The whole theory of the right to suspend sentence is based upon a different exercise of power than that of the imposition of sentence. If Courts of Special Sessions have power to suspend sentence, this implies the power, at the expiration of the suspension, to complete the work. Otherwise the announcement of a suspension of a sentence would be a discharge. A suspension means an interregnum of the period between conviction and final judgment. The power is worthless, and does not in fact exist, if a suspended right to impose a sentence may not be exercised at the termination of the period of suspension.
Do Courts of Special Sessions have the power to suspend sentence? Up to the year 1893 there was no statutory power given to any courts in this state to suspend sentence, but that courts of record had such power inherently is beyond doubt. Forsyth Case, 141 N.Y. 288.

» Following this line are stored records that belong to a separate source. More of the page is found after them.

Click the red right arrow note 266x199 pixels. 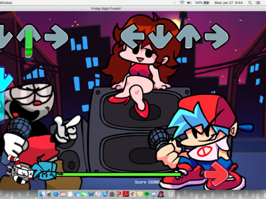point(216,175)
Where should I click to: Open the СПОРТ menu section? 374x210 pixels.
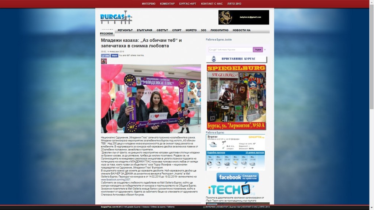[177, 30]
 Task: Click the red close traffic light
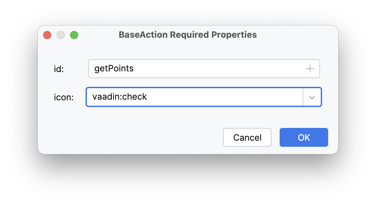pyautogui.click(x=47, y=35)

I am cited to no case by either side which withholds from Courts of Special Sessions the same power as criminal courts of record have in this respect. Why do courts of record have this power? It is manifest that it is a common-law power flowing incidentally from a right to impose punishment. It is assumed that a court which may punish may also fix the time when the sentence defining the punishment shall be passed, and may withhold punishment entirely unless their power be otherwise limited by express statutory enactment.
Courts of Special Sessions act within a much narrower sphere than those which have the power to try graver causes of offenses, but within that restricted sphere have all the powers incidental to the proper discharge of duty. If they may not sentence for long terms, it is still just as essential to the exercise of the power to sentence at all that they shall be able to appoint the day when sentence shall pass, or to suspend sentence entirely or for a limited period. I can see no distinction between the incidental powers of courts in those respects, except as to the term of imprisonment.

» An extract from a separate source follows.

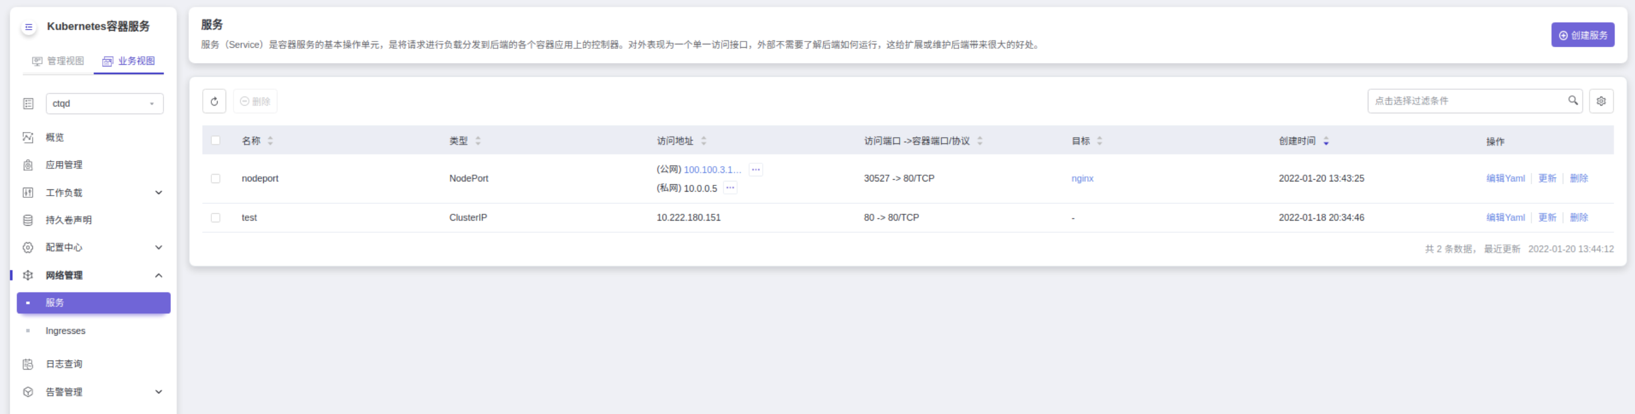
Task: Switch to the 管理视图 tab
Action: click(58, 61)
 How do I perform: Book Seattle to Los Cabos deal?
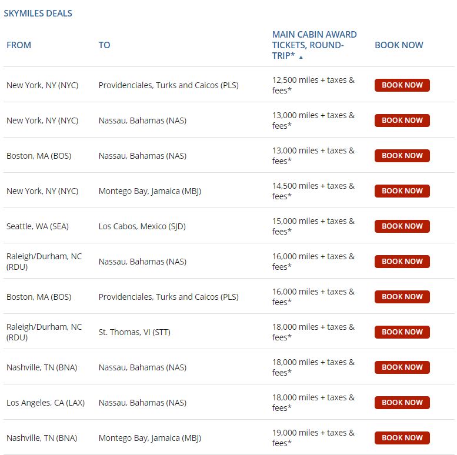pyautogui.click(x=402, y=226)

This power is recognized, if not expressly given, by section 12 of the Penal Code, which provides as follows:
"The several sections of this Code, which declare certain crimes to be punishable as therein mentioned, devolve a duty upon the court authorized to pass sentence to determine and impose the punishment prescribed; but such court may in its discretion suspend sentence during the good behavior of the person convicted, where the maximum term of imprisonment prescribed by law does not exceed ten years and such person has never before been convicted of a felony."
This power to suspend was added to the section by the legislature of 1893, and modifies the provision of the Revised Statutes in regard to Courts of Special Sessions, now incorporated in section 717 of the Code of Criminal Procedure, which requires, upon a plea of guilty or conviction, the court to render judgment thereon of fine or imprisonment, or both.

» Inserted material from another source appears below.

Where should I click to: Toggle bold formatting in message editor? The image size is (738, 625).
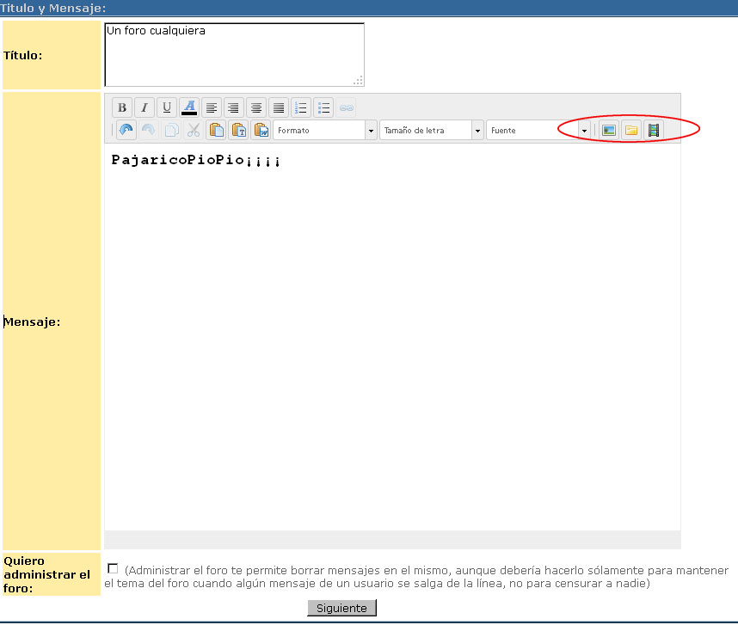coord(122,107)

It may also be fairly argued that, for all the purposes of their action, Courts of Special Sessions are, by the Code of Criminal Procedure, section 11, now made courts of record, except as to the provisions of the Constitution providing for the removal of magistrates which may hold such courts.
Whether, by analogy, the provision of the Code of Criminal Procedure limiting the term in which the sentence may be imposed (§ 470a) is applicable to courts of Special Sessions or not is immaterial to the consideration of the legal question here involved.
It may, however, be fairly deemed a wise subject for legislative action to have the powers of magistrates sitting as Courts of Special Sessions more clearly defined in the respects indicated.
The prisoner is remanded to the custody of the superintendent of the penitentiary.